That's what I'd like to see. That's what I'll probably see. I don't wish for anything as long as I can exist. Everything is at our grasp anyway, it'd be pointless to wish for anything.
Perhaps self propelling bullets, satellite power supply, or compressed & powerful particle accelerators for tweaking every matter. Perhaps 


Zenia said:


> tl;dr
> 
> 
> However, I would like to have a device that can clearly record dreams (as though they were a movie) so that we can watch them again with a waking brain.


It was possible to translate signals from the brain to blurry images. We're not too far from reading most, if not every neural activity.




BetrayerOfNihil said:


> Something to completely eliminate fatigue with no ill effects. About a third of your life is spent doing absolutely nothing, being rid of the need to sleep would be great for us all.


 Third of your life spent doing nothing? There's a lot of brain activity during sleep, and the low consuming requirements in sleep can really restore some of the energy you've spent throughout the day. No matter what, if you're planning on getting rid of sleep, you'd have to get rid of some part in your brain as well, and any consequences won't be easy on you. Or not, I'm not an expert and not a novice.

Who knows what'll be next.


----------



## BRN (Oct 12, 2011)

*Re: Futuristic inventions you'd like to see but will never be possible in our lifetim*



lilEmber said:


> Energy shield and energy deflection technology hasn't even sparked in mathematical theory yet, how are you even suppose to comprehend an actual answer to your inquiry? You're asking me to explain some sort of quantum energy theory, an equation that doesn't exist and, if it ever does, won't for long after your or my lifetime. Eventually some sort of energy deflection shield has to be made, simply because at some point that will be the next step.

REQUIREMENT:
In the forum thread on futuristic inventions, what device would Zenia like to have?

DATA SECTION:
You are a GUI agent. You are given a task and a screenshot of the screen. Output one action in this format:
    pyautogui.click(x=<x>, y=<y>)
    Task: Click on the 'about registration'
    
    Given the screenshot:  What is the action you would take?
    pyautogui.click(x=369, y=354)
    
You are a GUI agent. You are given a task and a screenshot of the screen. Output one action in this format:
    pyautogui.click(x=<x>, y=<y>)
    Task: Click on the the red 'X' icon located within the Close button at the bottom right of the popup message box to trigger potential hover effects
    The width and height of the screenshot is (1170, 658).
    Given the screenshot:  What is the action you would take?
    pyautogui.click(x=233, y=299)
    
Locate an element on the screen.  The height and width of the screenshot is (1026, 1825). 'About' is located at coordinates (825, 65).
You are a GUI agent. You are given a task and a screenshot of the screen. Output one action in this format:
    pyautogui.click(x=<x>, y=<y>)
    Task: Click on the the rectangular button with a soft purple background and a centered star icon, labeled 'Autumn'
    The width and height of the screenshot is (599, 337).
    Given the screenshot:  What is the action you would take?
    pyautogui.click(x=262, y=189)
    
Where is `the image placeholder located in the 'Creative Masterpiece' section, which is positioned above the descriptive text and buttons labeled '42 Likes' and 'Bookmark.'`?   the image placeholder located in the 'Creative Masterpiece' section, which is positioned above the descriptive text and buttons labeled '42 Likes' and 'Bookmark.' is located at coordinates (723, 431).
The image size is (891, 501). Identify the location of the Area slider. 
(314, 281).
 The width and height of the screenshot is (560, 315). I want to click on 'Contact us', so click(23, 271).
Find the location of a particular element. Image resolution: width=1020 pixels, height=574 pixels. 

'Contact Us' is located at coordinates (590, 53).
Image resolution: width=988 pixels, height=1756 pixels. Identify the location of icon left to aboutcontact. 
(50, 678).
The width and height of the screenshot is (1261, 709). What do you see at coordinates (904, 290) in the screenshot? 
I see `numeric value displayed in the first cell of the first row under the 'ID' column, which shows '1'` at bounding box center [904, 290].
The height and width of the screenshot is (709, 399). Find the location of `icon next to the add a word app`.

TASK RESULT:
A device that can clearly record dreams, as though they were a movie, so that they can be watched again with a waking brain.